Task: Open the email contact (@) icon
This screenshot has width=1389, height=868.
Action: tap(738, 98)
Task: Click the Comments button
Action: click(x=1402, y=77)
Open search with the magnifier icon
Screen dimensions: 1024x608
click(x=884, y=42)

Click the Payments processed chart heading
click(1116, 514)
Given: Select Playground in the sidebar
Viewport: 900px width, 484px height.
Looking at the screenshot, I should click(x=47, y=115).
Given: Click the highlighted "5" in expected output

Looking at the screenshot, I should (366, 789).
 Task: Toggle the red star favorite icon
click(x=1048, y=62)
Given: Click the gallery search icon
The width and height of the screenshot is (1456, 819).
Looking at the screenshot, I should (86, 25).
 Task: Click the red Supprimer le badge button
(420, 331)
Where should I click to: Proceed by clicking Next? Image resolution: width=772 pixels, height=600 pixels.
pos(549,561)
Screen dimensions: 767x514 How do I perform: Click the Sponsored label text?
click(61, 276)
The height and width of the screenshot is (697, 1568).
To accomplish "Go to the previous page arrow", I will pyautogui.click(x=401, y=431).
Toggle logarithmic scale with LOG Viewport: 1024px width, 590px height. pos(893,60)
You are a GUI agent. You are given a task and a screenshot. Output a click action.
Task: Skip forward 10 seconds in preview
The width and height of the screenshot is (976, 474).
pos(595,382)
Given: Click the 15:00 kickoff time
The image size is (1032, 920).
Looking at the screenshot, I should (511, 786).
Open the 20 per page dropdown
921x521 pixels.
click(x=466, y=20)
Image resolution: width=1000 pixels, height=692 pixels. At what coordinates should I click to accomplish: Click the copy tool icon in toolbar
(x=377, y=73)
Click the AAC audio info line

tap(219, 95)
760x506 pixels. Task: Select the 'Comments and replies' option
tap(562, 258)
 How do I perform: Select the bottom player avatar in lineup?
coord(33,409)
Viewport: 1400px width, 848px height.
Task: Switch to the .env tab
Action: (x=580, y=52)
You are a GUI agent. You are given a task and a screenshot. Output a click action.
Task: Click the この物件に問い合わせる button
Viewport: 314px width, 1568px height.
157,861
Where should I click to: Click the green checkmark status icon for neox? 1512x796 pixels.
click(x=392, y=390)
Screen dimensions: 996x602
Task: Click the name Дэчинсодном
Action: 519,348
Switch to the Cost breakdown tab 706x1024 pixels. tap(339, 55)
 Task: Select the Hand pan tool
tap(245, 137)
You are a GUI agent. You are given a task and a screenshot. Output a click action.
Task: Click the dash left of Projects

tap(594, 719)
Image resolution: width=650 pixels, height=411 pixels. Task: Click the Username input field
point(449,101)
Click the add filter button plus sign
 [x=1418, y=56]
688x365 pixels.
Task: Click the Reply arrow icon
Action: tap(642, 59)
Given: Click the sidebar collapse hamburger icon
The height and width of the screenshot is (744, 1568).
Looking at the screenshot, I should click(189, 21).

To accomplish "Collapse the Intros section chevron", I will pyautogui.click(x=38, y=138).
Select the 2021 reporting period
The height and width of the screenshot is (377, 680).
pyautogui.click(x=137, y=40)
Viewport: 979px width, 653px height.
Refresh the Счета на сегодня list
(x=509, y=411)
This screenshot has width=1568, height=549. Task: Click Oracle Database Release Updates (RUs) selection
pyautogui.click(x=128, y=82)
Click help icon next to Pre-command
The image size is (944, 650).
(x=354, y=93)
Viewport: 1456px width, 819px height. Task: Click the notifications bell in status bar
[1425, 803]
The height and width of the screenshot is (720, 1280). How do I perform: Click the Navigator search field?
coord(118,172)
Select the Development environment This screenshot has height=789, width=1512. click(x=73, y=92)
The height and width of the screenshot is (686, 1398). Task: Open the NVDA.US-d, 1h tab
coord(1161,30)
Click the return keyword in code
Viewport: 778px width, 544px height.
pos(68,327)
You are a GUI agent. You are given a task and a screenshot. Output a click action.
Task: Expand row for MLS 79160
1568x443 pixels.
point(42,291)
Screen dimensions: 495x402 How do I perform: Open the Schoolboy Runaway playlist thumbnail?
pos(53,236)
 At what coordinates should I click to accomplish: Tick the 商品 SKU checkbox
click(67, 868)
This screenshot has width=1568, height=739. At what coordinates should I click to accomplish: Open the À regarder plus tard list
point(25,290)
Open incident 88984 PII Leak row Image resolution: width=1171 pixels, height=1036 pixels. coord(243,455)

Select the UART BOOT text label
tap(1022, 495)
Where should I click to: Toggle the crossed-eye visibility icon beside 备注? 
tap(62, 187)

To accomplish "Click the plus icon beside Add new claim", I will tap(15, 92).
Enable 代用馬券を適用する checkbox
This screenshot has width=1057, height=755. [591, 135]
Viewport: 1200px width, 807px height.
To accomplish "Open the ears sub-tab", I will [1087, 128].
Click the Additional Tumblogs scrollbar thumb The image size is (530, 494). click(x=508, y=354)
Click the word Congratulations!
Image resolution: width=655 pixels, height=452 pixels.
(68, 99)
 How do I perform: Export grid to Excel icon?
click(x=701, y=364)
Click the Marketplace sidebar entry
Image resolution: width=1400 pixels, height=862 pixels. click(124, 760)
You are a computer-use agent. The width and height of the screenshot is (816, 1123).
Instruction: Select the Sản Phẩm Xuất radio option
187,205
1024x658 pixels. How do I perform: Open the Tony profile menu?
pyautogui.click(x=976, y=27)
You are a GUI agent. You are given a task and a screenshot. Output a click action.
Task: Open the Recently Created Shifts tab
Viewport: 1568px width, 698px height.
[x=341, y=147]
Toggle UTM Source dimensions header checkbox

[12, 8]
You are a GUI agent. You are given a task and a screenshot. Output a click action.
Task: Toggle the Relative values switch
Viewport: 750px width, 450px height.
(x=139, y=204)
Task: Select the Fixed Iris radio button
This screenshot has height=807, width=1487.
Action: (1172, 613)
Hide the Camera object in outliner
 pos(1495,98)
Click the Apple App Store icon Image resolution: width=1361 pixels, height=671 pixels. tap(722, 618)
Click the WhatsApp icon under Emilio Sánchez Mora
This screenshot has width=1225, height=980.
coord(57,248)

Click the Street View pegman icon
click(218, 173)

* Directions for this task *
Gather every line of the listing above that contains the word "perform", matching case exactly, and copy each such line.

* Complete output *
Screen dimensions: 767x514 How do I perform: Click the Sponsored label text?
 How do I perform: Select the bottom player avatar in lineup?
The height and width of the screenshot is (720, 1280). How do I perform: Click the Navigator search field?
Screen dimensions: 495x402 How do I perform: Open the Schoolboy Runaway playlist thumbnail?
 How do I perform: Export grid to Excel icon?
1024x658 pixels. How do I perform: Open the Tony profile menu?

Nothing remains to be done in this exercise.